A cash-starved company designs a special stock offering for those who funded their early operations.
What does a cash-starved company do when it needs to raise new equity but doesn't want to wash out the financial interests of its current shareholders and other investors? Seven-year-old Houston Biotechnology, in The Woodlands, Tex., faced that quandary earlier this year. Its solution: design a special stock offering for those who funded the company's early operations. Using that approach, the ophthalmic-drug company raised $3.3 million last August. More equity will be available if investors exercise their stock-purchase warrants.
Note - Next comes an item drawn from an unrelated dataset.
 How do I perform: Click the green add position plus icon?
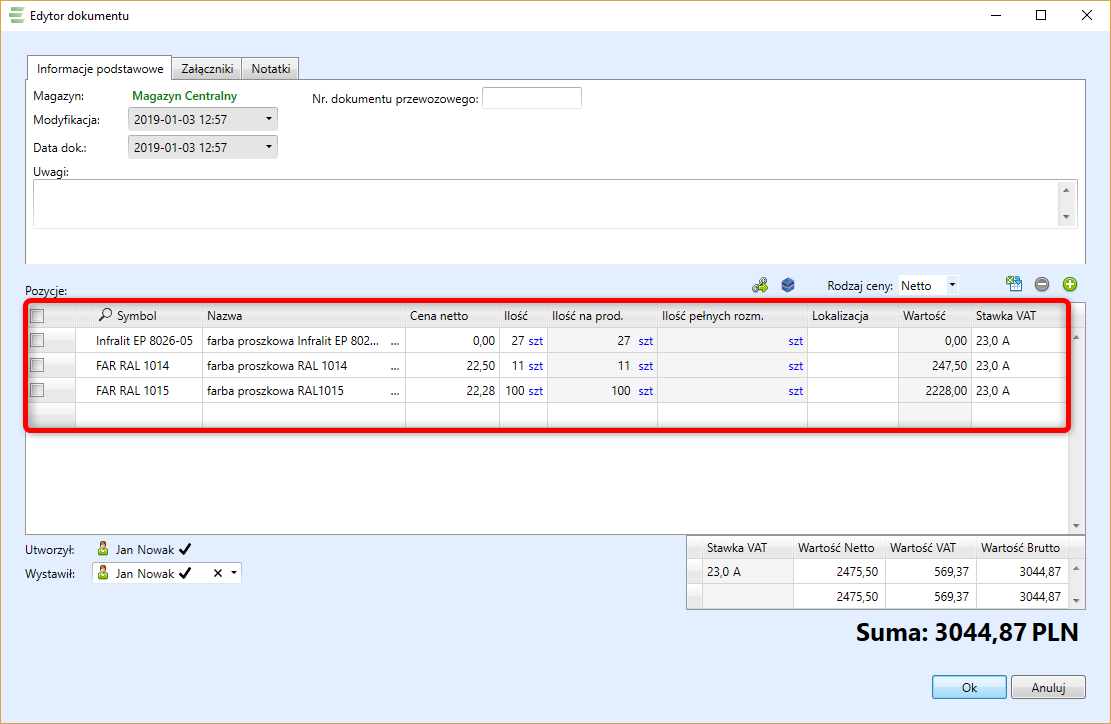(1069, 285)
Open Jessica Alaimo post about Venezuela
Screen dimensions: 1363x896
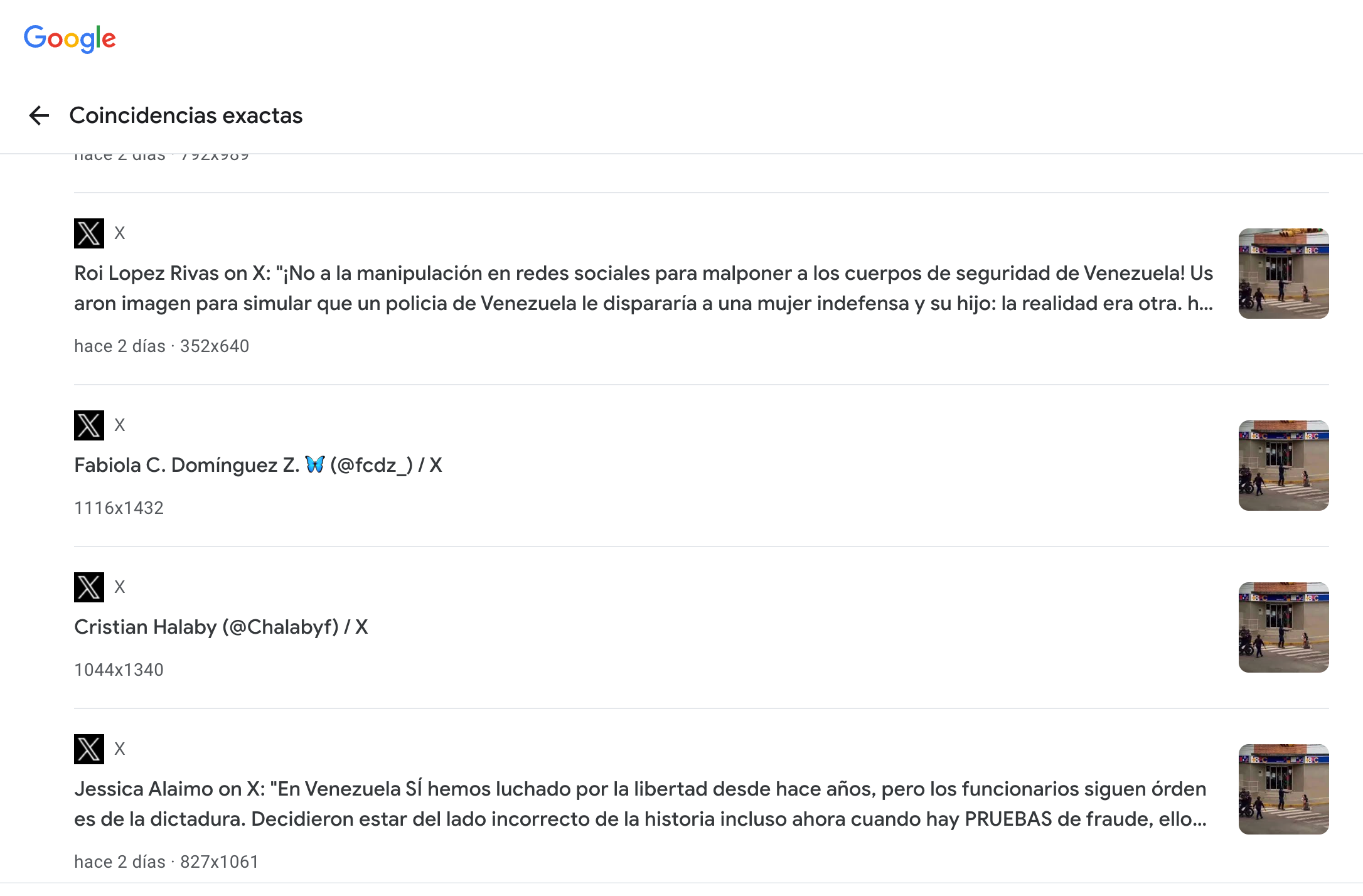pos(641,804)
Houston Biotech began scouting for capital in 1991, says CEO Russell Denson, when the cash from two prior financings -- an equity deal and a research-and-development partnership -- was starting to thin. Partly because of weak investor demand for biotech stocks, the prospects for a conventional stock offering seemed dim. "We recognized we'd have to sell stock at well below what we thought it was worth," Denson says. That's when the company hit on the idea of giving first "rights" to new stock to the existing stable of investors, an approach that's more typical in Europe than in the United States.
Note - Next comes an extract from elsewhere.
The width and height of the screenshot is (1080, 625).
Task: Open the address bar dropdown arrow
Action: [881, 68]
Houston Biotech devised a formula based on the level of an individual's original investment. "It allowed us to go out and market to each person directly," notes Denson. Those with a $10,000 stake in the company, for instance, automatically were given 1,000 new shares of stock; for $2,500 more they got 500 additional shares, plus warrants to buy 250 extra shares at $5 each within two years, $10 each for three years thereafter. Participants in the deal could also purchase a limited number of additional shares for even less. Overall, says Denson, about 15% of the eligible investors bought into the offering.